_Work instructions_
Give again exactly, and only, the lines between the line holding "[خرید نارنگی] (1181, 903)" and the end of the listing, both boundary lines included.

_Study material_

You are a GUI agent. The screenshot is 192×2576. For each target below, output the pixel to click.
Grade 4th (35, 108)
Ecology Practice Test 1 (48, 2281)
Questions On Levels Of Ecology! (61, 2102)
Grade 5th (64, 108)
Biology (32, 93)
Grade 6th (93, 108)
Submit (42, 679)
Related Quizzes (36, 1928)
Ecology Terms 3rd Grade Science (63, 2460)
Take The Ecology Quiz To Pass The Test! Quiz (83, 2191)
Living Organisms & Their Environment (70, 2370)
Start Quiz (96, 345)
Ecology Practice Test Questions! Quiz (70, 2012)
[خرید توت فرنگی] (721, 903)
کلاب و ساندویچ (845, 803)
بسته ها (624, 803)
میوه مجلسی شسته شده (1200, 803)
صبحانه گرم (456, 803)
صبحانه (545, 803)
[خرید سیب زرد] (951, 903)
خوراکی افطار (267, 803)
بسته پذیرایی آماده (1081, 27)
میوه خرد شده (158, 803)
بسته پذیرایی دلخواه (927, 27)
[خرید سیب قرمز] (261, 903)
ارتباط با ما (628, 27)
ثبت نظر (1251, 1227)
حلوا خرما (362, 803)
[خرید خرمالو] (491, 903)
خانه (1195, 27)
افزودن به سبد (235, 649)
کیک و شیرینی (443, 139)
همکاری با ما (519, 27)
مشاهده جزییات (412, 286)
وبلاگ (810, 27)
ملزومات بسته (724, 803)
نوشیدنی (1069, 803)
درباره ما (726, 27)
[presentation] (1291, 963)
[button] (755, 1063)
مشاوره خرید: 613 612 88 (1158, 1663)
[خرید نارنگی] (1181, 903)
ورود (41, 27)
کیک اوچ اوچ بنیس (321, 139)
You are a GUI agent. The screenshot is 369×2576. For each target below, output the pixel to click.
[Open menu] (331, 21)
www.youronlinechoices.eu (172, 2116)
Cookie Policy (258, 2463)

_The completed task_
[خرید نارنگی] (1181, 903)
ورود (41, 27)
کیک اوچ اوچ بنیس (321, 139)
You are a GUI agent. The screenshot is 369×2576. For each target below, output the pixel to click.
[Open menu] (331, 21)
www.youronlinechoices.eu (172, 2116)
Cookie Policy (258, 2463)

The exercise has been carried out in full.